Quality of life in paediatric gastrointestinal and liver disease: a systematic review
Authors:
Maity, S. and Thomas, A. G.
Abstract:
OBJECTIVES: To identify and appraise all studies relating to and instruments developed to measure quality of life (QOL) in children with gastrointestinal or liver diseases.
METHODS: A literature search was undertaken using MEDLINE, EMBASE, CINAHL, and PsycINFO to identify relevant articles published up to the end of 2005. These were reviewed by both authors and data were extracted using a standardised form. Articles were excluded if no attempt was made to measure QOL, they did not relate to children ages <17 years, they did not relate to gastrointestinal or liver diseases, or they were review articles. Quality of life instruments identified were rated according to proposed criteria.

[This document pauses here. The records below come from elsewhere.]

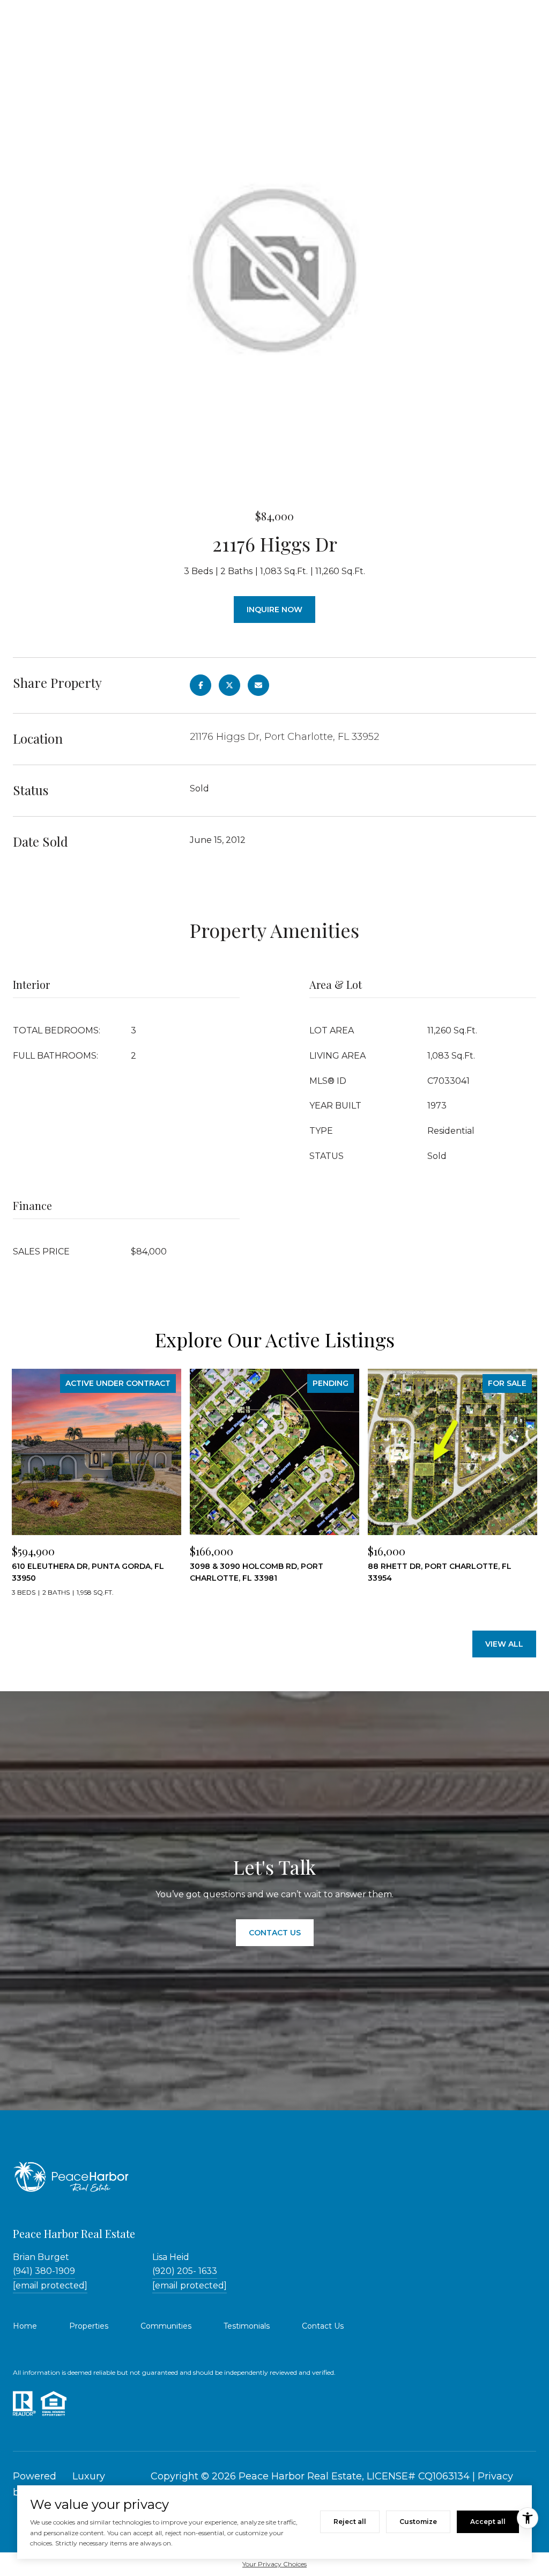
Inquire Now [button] (274, 609)
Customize (418, 2522)
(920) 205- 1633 (184, 2271)
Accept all (488, 2522)
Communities (165, 2326)
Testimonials (247, 2326)
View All (504, 1644)
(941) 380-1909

RESULTS: From a total of 2379 articles identified in the initial search, a total of 2309 were excluded, leaving 70 included studies. These were assigned to the following categories: inflammatory bowel disease, n = 17; cystic fibrosis, n = 20; liver disease, n = 11; surgery, n = 15; and miscellaneous, n = 7. These studies describe the impact that these diseases have on the QOL of affected children. A total of 11 disease-specific QOL instruments and 1 generic instrument with a chronic disease module were identified, but only 5 of these fulfilled the proposed quality criteria and can be recommended for future use.
CONCLUSIONS: Chronic gastrointestinal and liver diseases can have an enormous effect on the QOL of affected individuals and their families. A number of disease-specific paediatric QOL instruments have been developed and validated. Quality of life is an important outcome that should be incorporated into clinical practice and measured when treatments are evaluated. Future research should explore how QOL can best be improved in children in whom it is severely impaired.